Fourteen years is a long time to do anything, let alone to be the mayor of the city of Everett.

In fourteen years, the city has changed more than several times and this includes people in leadership positions, the population, the entire demographic has been turned upside down.

In fact, like most urban places, Everett almost entirely remakes itself in one way or another every five years. That’s just the nature of life in the United States.

People come and go like the wind. Politicians come and go.

Carlo DeMaria has not come and gone. He is hanging on.

Many people believe this time around could be his last, that his time has come, that he cannot win another term.

His closest supporters and even the mayor himself have boasted Carlo will be the mayor forever, that no one can beat him, that he stands alone at the top of the mountain in Everett politics.

No one in this city knows better than the mayor what the primary meant.

The primary indicates the mayor has a popularity problem. Mind you, it wasn’t just the competition that brought his vote down.

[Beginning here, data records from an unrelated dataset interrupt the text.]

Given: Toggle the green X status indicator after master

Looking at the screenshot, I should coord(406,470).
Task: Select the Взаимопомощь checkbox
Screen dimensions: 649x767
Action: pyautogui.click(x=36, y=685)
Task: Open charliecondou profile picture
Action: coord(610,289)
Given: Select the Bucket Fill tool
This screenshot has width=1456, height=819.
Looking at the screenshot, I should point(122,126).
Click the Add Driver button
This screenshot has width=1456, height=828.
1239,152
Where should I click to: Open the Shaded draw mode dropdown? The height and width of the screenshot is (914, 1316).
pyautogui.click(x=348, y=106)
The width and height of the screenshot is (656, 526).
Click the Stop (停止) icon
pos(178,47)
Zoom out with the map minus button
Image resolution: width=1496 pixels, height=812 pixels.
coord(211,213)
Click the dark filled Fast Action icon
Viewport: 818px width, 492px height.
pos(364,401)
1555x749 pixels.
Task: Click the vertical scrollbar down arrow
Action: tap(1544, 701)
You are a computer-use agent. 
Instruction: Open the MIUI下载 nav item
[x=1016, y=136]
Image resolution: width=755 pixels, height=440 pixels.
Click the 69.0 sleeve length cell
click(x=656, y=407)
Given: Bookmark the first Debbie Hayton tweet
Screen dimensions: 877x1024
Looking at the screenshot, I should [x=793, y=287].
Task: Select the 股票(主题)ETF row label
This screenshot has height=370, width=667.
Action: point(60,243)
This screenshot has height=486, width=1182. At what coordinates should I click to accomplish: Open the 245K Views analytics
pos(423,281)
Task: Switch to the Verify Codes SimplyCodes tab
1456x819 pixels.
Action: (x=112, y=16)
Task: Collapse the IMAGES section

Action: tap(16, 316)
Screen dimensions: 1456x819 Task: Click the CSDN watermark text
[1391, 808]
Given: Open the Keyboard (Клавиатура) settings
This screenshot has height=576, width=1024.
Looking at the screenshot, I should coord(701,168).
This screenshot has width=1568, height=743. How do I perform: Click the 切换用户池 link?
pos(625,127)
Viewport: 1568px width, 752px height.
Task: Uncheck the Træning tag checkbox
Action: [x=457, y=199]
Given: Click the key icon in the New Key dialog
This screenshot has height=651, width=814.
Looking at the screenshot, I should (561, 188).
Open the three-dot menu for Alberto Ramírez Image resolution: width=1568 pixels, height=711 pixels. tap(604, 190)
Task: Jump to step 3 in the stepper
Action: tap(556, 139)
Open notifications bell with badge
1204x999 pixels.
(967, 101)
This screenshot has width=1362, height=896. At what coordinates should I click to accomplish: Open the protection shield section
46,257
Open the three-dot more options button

It was the rejection of the majority of voters that his leadership is in question and that his days are numbered.

Can he be the mayor forever?

Nature indulges in no such fantasies.

No one is the mayor forever.

More people came out to vote against Carlo DeMaria in the primary than voted for him.

This is problematic for the mayor.

Now comes the last two weeks before the election and minds are changing.

Are people leaving Fred Capone to go with the mayor?

Are voters who gave their ballot choice to Gerly Adrien going to cast a ballot for the mayor?

Now that Adrien has decided to campaign for Capone, and Guerline Alcy and Mike Marchese are doing the same, well, the times they are a-changing.

Can the mayor hold on? This is certainly possible. Some people believe it is likely.

The numbers tell a different story.

No one knows the numbers better than the mayor.

The numbers in the primary were worrisome.

Let’s see what happens – and let’s see what happens in the next two weeks to solidify the final outcome or to alter it.